Previously on “The Death of Mac Pro”, the model was pronounced dead as Apple began transitioning to Apple Silicon, away from x86. Apple’s decision to use SoC chip in all of the Macs rendered Mac Pro paralyzed within the ecosystem, as the top tier chips were made available to Mac Studio unequivocally. Without dGPU support and x86, Mac Pro didn’t have much to stand on. The only use cases in the wild were for creative professionals who wanted a machine with several PCIe slots.
To some extent, it was expected of Apple to drop Mac Pro in favor of Thunderbolt clusters. Current cheese grater Mac Pro was announced with modularity in mind, and Mac cluster would be, by definition, more modular for professionals. More performance is guaranteed by adding more units, and many PCIe cards or equivalent can be used via Thunderbolt. It does have some technical hoops to jump through; not all tasks can be offloaded off to clusters, and some may find it fiddly to set it up in the first place.

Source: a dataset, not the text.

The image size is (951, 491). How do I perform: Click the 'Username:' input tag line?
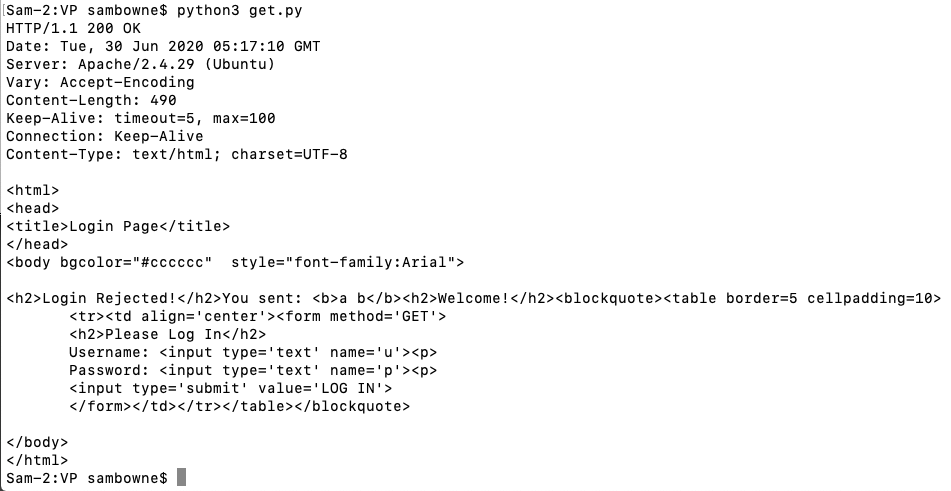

Where does it leave regular users? Sales figure already testify MacBook Air and Mac Mini are more than powerful enough to satisfy average users. It’s the area such as gaming Mac is sitting in the limbo. Apple does showcase several interesting case studies, but it seems to miss the mark for AA or run of the mill games. Though, as a fan of RTS genre, it does make one wonder if it isn’t the game industry that is becoming polarized into two extremes; mid-budget simply has smaller targetable user base to begin with. Irregardless of games, there is some sizable gap between the base models and the pro models — and for Mac Mini, I wonder if there ever will be a Mac Mini with a Max chip.